Navigation - A Birding Adventure

Essentials

Welcome to this site dedicated to the birds that are resident within the boundaries of Kenya at some time during their life.  Some are residents, others seasonal migrants while a small number are accidental (vagrants). My goal is to create a hub of knowledge and resources for amateur birders with an interest in getting to know the birds of this corner of the world which contains roughly 1/10 of all the species in the world.  To illustrate the imprecise nature of the combined knowledge in world about these creatures, the Handbook of the Birds of the World lists 1,116 species while Wikipedia which extracts it Kenya bird list from the Clements Checklist of Birds of the World gives the total as 1132.  The African Bird Club has the total as 1110. All is not lost however as Avibase tries to bring together all known checklists and you can display the birds of Kenya in any of 6 or 7 listings.  Avibase also allows for regional lists within Kenya although the more granular it gets the more obvious errors.  But for the amateur bird enthusiast, its a start.  Below I have listed the attributes of the site although I think the main menu is self explanatory, it may get more difficult to navigate as the site becomes more complicated.  I welcome constructive comments and suggestions on how to make the site more useful and easy to use.  Enjoy the wonders of Kenyan bird life.

About the collection

After I began birdwatching in earnest December 2013 and making my goal to get a great picture of all the birds in Kenya, the most frequent question I would get from friends and relatives was 'What are you doing this for?' Strangers who saw me pointing my camera at a bush would inquire if I was writing a book.  The Washington post recently published results of a  that gave me pause.  My primary outlet is posting my photographs on surveyThe International Bird Collection that as it turns out is a great way of keeping track of the total number of species in the collection.  I have developed a crude method for determining the species and sub-species of each new bird captured by my lens that includes poring over bird books, visiting the Handbook of Birds of the World website, trolling Google images and then if I'm really stumped, asking well experienced birders or the guys at Nature Kenya.  I have now got good enough at recognising families even though individual species are still a challenging.  I have a particular problem with Larks, cisticolas and pipits.  (But then so do many more experienced birdwatchers.).  After I reached 300 species I made a conscious decision to organise them better.  Smugmug, powering this website, offered an easy way to lay out and present my collection.  Now that's a great reason that I can give as an answer to the questions of the curious:   Through my birding adventure I am building a hub of knowledge about Kenyan Birds that I hope will be a useful tool for nature lovers and bird enthusiasts.
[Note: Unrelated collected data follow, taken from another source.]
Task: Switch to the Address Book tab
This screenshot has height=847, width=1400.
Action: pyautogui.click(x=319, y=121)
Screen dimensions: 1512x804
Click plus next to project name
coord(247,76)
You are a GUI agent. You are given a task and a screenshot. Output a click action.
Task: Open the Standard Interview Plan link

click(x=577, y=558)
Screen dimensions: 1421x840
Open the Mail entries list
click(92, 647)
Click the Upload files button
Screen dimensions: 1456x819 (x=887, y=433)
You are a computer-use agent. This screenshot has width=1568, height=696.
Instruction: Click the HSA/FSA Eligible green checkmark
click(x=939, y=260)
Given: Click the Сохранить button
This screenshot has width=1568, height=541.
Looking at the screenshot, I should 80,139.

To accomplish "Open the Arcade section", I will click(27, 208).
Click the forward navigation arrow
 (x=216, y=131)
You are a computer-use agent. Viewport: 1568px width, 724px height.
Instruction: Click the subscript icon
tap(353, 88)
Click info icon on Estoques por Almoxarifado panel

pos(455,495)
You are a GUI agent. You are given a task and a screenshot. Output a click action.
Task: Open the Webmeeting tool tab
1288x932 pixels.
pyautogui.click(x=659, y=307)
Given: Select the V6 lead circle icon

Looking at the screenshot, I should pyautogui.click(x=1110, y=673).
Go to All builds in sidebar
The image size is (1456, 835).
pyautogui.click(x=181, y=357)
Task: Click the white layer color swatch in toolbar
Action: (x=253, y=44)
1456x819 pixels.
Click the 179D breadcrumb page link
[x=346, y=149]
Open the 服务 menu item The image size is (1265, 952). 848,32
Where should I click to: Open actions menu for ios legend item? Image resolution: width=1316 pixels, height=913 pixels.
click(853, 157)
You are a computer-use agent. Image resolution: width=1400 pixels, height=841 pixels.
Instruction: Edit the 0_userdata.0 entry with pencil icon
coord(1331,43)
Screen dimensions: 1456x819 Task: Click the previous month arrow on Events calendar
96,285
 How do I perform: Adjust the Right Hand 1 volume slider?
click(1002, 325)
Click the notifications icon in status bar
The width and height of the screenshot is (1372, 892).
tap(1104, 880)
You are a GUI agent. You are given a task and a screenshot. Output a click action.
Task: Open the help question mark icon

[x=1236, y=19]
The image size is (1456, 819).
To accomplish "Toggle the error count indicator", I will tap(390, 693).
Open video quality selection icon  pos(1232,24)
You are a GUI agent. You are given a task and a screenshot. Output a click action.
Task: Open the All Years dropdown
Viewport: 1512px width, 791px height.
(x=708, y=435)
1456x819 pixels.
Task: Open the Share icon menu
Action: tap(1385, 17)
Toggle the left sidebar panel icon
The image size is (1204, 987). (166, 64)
Enjoy!  


Getting around

The Home page contains a slide show that selects random photos from my collection to date.  You can pause the slide show if a particular picture catches your fancy but probably it makes sense to look for the picture on the Birds of Kenya page which has the entire collection organised with 25 thumbnails on the left and the selected picture on the right.  You can scroll through these either 25 at a time or one picture at a time.  Note that this page will change as I add pictures or get better ones.  The Families page divides up the collection into the various bird families where you can see the names of each bird and where it was taken.  I follow the naming convention in the Handbook of Birds of the World which in some cases is different from other naming customs of which there are probably as many as there are counts of the number of birds in Kenya.  Where there is a difference from the 2008 Nature Kenya National Checklist, I draw attention to it by listing the alternative name.  The Map listed in the menu shows the distribution of my photographs which can be clicked to see a thumbnail of the birds which are also clickable to take you to a fuller picture.